These boots were made for walking…
The Romans had a phrase for it, of course. Inordinately clever chaps, those Romans, when you think about it. All those roads, engineering works and so on: their ability to master a physical landscape was amazing. An internal landscape of course is more challenging, but they had advice for that too: ‘solvitur ambulandro’. For the non classicists amongst us, and the remaining few without access to Google, it means that you can often find solutions to problems that are worrying you by going for a walk. The Romans were fond of walking, of course – it is what all those nice straight roads they built were for.
Anyway, I’m a big fan of that phrase, and feeling a little stuck on all three of the current works in progress, I went for a wander with my camera yesterday. and sort of got a bit carried away.
Did you know that in the car park at the bottom of Yr Wyddfa (sometimes called Snowden) there are some information boards offering advice to the would be walker? First on offer is The Miners’ Track. This is a nice level walk along some lakes, and a wonderful vantage point for photography, until it suddenly becomes ‘Difficult’ (translation – a fierce 500 feet climb across two separate scree slopes and an equally steep and uneven laid path, until the hard part starts If it is wet, snowy, or icy there’s a high risk of falling and breaking some integral part of your body on the scree slopes). Or there is the Pyg Track, described as demanding (Translation – it’s a long walk on a narrow path that’s quite high up and goes on for ever until the hard part starts. In snow or ice remember that the Chinese used the phrase ‘May You Live in Interesting Times’ as a curse). Finally, you could choose the ridge walk of Crib Coch, described as ‘Challenging’ (Translation: be prepared to spend most of the walk absolutely terrified, unless the conditions are in any way less than perfect, in which case you may substitute freaking petrified. In either case you are advised that adult incontinence pants may be suitable attire).
I prefer mostly to walk alone, so The Miners Track seemed the best option, and before too long Bwlch Glas, on the way to the summit was in view. As were two walkers who thought, incorrectly, that their physique suited lycra. Now there are those who can wear lycra with advantage. These were not of that number, which was actually just as well because an eighteen inch wide track, quite steep, very uneven, overlaid with melting snow and possessed of a near vertical thousand foot drop three inches from your left foot is not the best place to become distracted by lycra. So I wasn’t. (On the other hand, I was quite distracted back in the car park when an attractive young lady – to wide appreciation – removed her outer walking gear to reveal her skin tight leggings and improbably stretched tshirt.*) The top of the mountain was quite busy, and I didn’t linger too long before making my way back down.
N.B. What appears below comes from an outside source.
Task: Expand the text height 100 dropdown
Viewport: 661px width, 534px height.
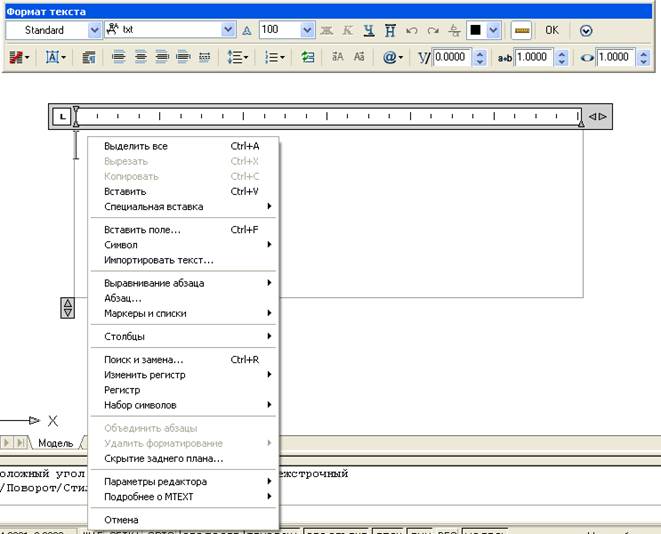Action: tap(308, 31)
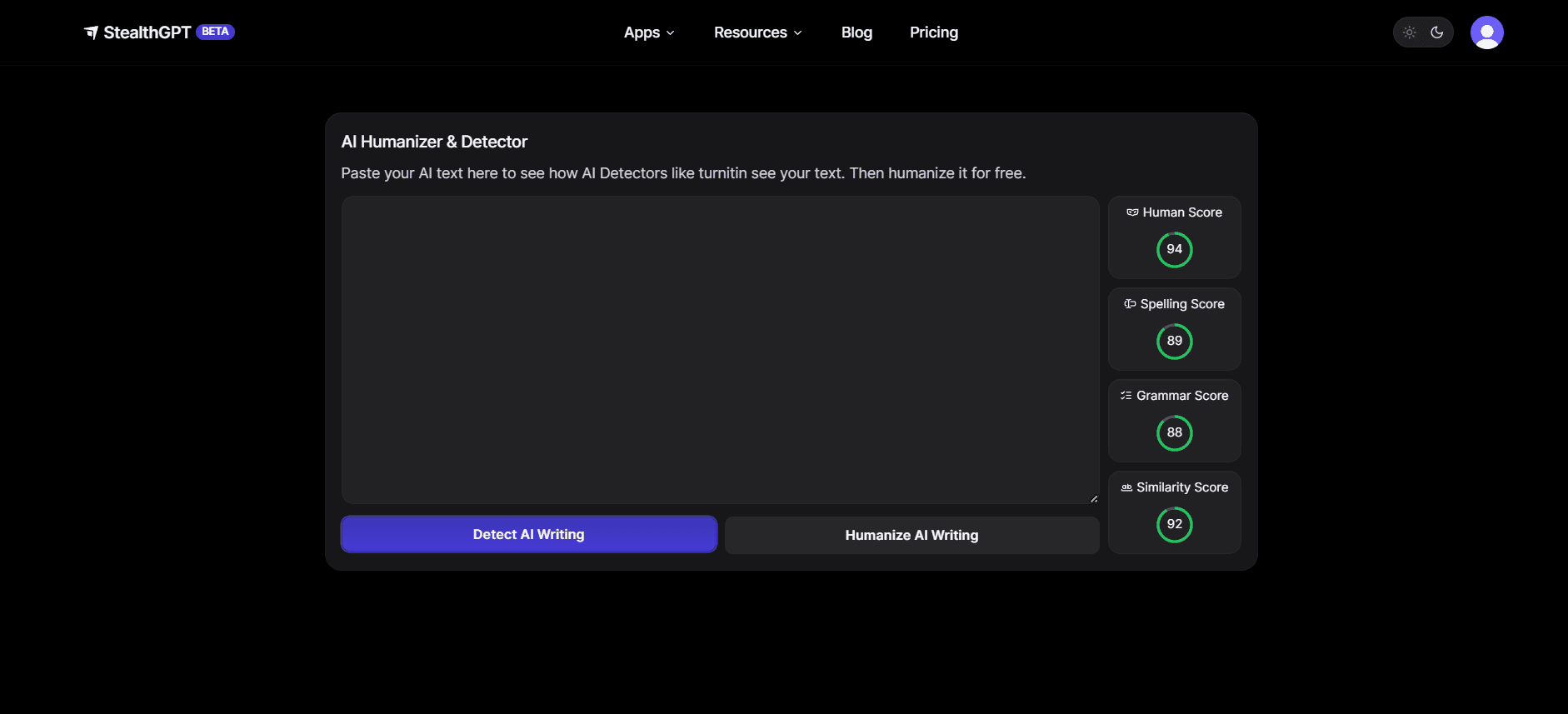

So much for the solitude of the hills.
Finally, I managed some peace and quiet after getting back down past the last scree slope, and was able to wander and cogitate. And I thought how walking alone is so very much like writing. You have to be self reliant, no one is going to write the book for you (unless you happen to be Katie Price), just as no one is going to finish the walk for you, if you get bored, tired or fed up. Walking alone in the high places or writing, you have to dig deeply into who you actually are – according to my latest release, Snort and Wobbles I am an eight year old (which seems about right) – there is enormous satisfaction in actually finishing the task you have set yourself, knowing also that many who set out on the same road never manage that bit: and finally and especially in the final stretches you learn rather a lot about how deep your reserves and your motivation really are. It’s all valuable stuff, and the hiking also helps you to resolve complicated plot points in your mind as you walk. (Sometimes it is safer than being distracted by the lycra.) So, my advice today is this: if you really want to be a better writer, go out and get your boots dirty. It will make you a better writer, honest.
*Look, I’m a writer, right? So I was observing in a scholarly, disinterested, writerly way** in order to be able to describe the scene at some point in a book.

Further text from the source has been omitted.